About Sensis
Sensis, the flagship application of Ranfor Consultin, harnesses the power of machine learning and data mining on mobile devices. This is a Free mobile application, which analyzes sentiments on mobile devices.
Sensis combines the power of machine learning and data mining. Powered by a unique and scalable algorithm, this highly useful app brings sentiment analysis on mobiles & tablets.
In the past, these algorithms were thought of running on large machines with incredible power. Businesses needs answer quickly and close, and Sensis helps in these areas. Sensis performs sentiment analysis on huge volumes of data on small devices and tablets.
As in machine learning, the application is designed to learn itself. So after every run, the program is armed with the new found intelligence and uses this subsequently, so the results become more accurate overtime.
Some remarkable features of Sensis:
. Processes big files - Sensis can process big files upto 20 MB. The free version has a limitation of file size only upto 5 MB
. Advanced Reporting is available on demand (but not in Free version).
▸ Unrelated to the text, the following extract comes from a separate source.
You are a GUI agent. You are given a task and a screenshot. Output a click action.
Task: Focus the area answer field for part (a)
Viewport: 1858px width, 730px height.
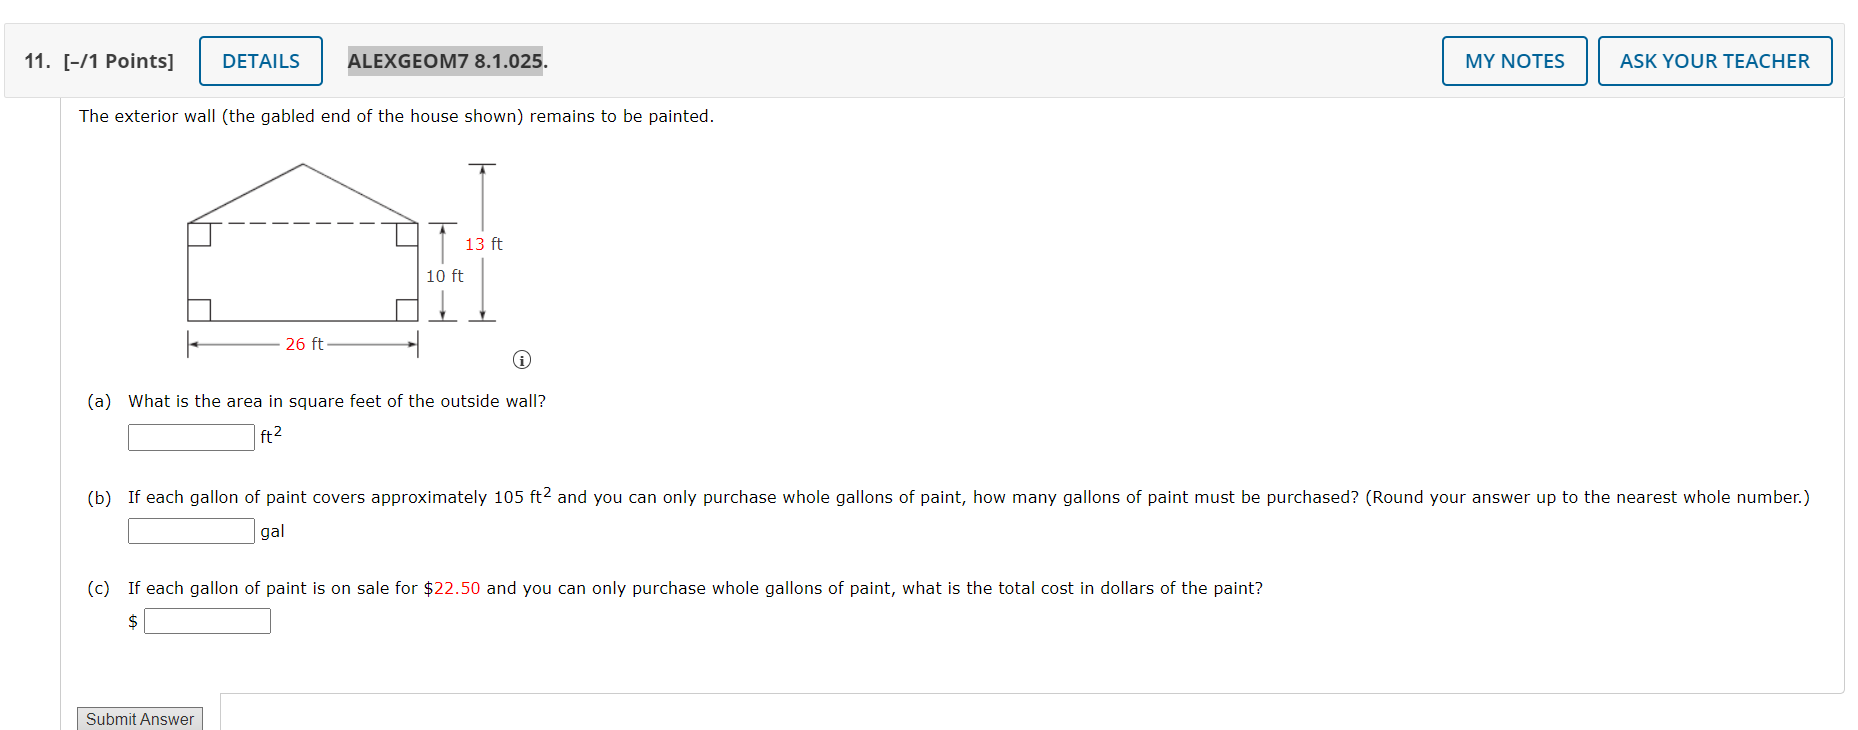coord(191,437)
This report helps understand the performance of a particular actor/ attribute/ variable (over a period)
. Self learning algorithm within Sensis uses some advance concepts of Machine learning. The sentiment analysis continuously learns and boosts itself as more and more data is analyzed.
This app can be applicable in a variety of contexts, such as:
. analyzing customer feedback for a wide range of industries (BPO, Call Centres, KPO, Tourism etc.)
. during product evaluation the app can signal about what are the products that have generated favorable feedback
. analyzing data related to tourism/ travel (e.g.out of a number of places, which is most sought after, or based on a number of facilities, which one is good and which one is bad)
. can be used in sentiment analysis for healthcare industry on the feedback/satisfaction survey of patients/customers
. during recruitment process while screening candidates’ responses
. analyzing responses of any survey
. for manufacturing processes
. customer feedback can be analyzed to understand the effectiveness of processing units
. while analyzing Medical trials the responses can be analyzed on various factors such as geography, ethnic groups etc.